In 2000 ten publishers were active on the Dutch market - coming down from 25 in 1980. Since then the number of publishers dropped slightly to eight in 2017 - but as TMG, the second publisher in the Netherlands, will probably be acquired by Belgian publisher Mediahuis, this number will drop to seven.

The Dutch newspaper market is highly concentrated. In 2015 - the last full year for which we have complete circulation data - Belgian publishers De Persgroep controlled 52 percent of the paid circulation, TMG 24 percent and the combination Mediahuis/Concentra 12 percent. The fourth publisher - regional combination NDC - controlled 7 percent. Four publishers controlled 95 percent of the market.
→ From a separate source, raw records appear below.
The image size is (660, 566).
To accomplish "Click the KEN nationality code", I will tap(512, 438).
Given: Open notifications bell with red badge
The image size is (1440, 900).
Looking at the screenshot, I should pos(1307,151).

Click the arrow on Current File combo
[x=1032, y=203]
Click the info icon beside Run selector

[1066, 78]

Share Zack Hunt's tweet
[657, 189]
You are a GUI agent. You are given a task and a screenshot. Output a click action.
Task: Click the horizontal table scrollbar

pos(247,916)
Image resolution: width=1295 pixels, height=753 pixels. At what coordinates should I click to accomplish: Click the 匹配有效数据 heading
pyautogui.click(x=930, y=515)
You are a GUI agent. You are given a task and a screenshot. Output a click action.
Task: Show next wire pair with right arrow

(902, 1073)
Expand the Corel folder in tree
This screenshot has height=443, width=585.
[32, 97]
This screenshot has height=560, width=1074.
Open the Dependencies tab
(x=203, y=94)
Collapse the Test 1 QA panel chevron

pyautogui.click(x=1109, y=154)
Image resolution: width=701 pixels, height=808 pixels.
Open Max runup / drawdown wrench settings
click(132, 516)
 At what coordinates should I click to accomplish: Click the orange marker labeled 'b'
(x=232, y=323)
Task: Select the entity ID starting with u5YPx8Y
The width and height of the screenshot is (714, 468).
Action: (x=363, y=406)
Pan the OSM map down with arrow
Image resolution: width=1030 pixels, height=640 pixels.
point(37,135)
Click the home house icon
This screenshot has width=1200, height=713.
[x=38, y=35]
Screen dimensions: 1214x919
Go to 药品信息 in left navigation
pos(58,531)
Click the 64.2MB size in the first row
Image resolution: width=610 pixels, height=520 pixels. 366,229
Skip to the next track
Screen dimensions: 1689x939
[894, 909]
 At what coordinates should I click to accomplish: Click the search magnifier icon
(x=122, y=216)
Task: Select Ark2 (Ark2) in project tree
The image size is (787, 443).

When the TMG deal will materialize in 2017 the three largest publishers will control 95 percent. Belgian publishers De Persgroep and Mediahuis will control 88 percent of the Dutch paid circulation and 90 percent of the total circulation.

Between 1985 and 1997 the number of newspaper publishers sharpy declined from 24 to 10 – due to mergers, in particular in the field of regional and local newspapers. Since then the number has been rather stable althought it dropped to 9 in 2016.

The eight publishers of 2017 are:

  • De Persgroep (national papers AD, De Volkskrant and Trouw; regional papers De Gelderlander, De Stentor, Brabants Dagblad, TC Tubantia, BN De Stem, Eindhovens Dagblad, Het Parool and PZC)
  • TMG (national paper De Telegraaf; free daily Metro and regional dailies Noordhollands Dagblad, Haarlems Dagblad, Leidsch Dagblad and De Gooi- en Eemlander)
  • Mediahuis (national papers NRC Handelsblad and NRC•next and regional paper Dagblad De Limburger)
  • NDC (regional papers Dagblad van het Noorden, Leeuwarder Courant and Friesch Dagblad)
  • Financial paper Het Financieele Dagblad
  • National paper Reformatorisch Dagblad (Christian)
  • National Nederlands Dagblad (Christian)
  • Regional paper Barneveldse Krant

Cross media ownership has traditionally been restricted by law in the Netherlands, in particular when commercial TV and newspapers were concerned. Regulations are not that strict anymore but the combination between newspapers and commercial broadcasting is still weak. TMG had some stakes in commercial TV but now is only active in commercial radio, magazines and online media (apart from printed newspapers). De Persgroep owns commercial radio station Q-music. Financial paper Het Financieele Dagblad belongs to the same group as commercial radio station BNR.

Apart from daily newspapers, about 40 paid non-dailies are published, but only one has a circulation of more than 10,000. Free weeklies, however, are distributed in almost every community in the Netherlands. On average a household receives three free papers every week (Kik, Bakker, Buijs & Katz, 2012), 90 percent of the Dutch population of 13 years or older reads a free (weekly) paper now and then, more than 60 percent reads such a medium very week (NOM HAH-kranten Monitor, 2016).

There is no complete dataset on the distribution and readership of magazines in the Netherlands; most larger titles have their circulation and readership measured by NOM Printmedia because advertisers usually demand such audited data. A growing number of magazines, however, are not members of that organization.

The largest segments are Radio/TV magazines with a weekly circulation of 2.2m (13 titles), women’s weekly magazines with 1.5 copies a week (six titles), glossy monthly magazines (1.25 copies a month, 19 titles), gossip weeklies (400,000 copies a week, four titles). All segments - except for glossies - have lost half of their circulation since 2000.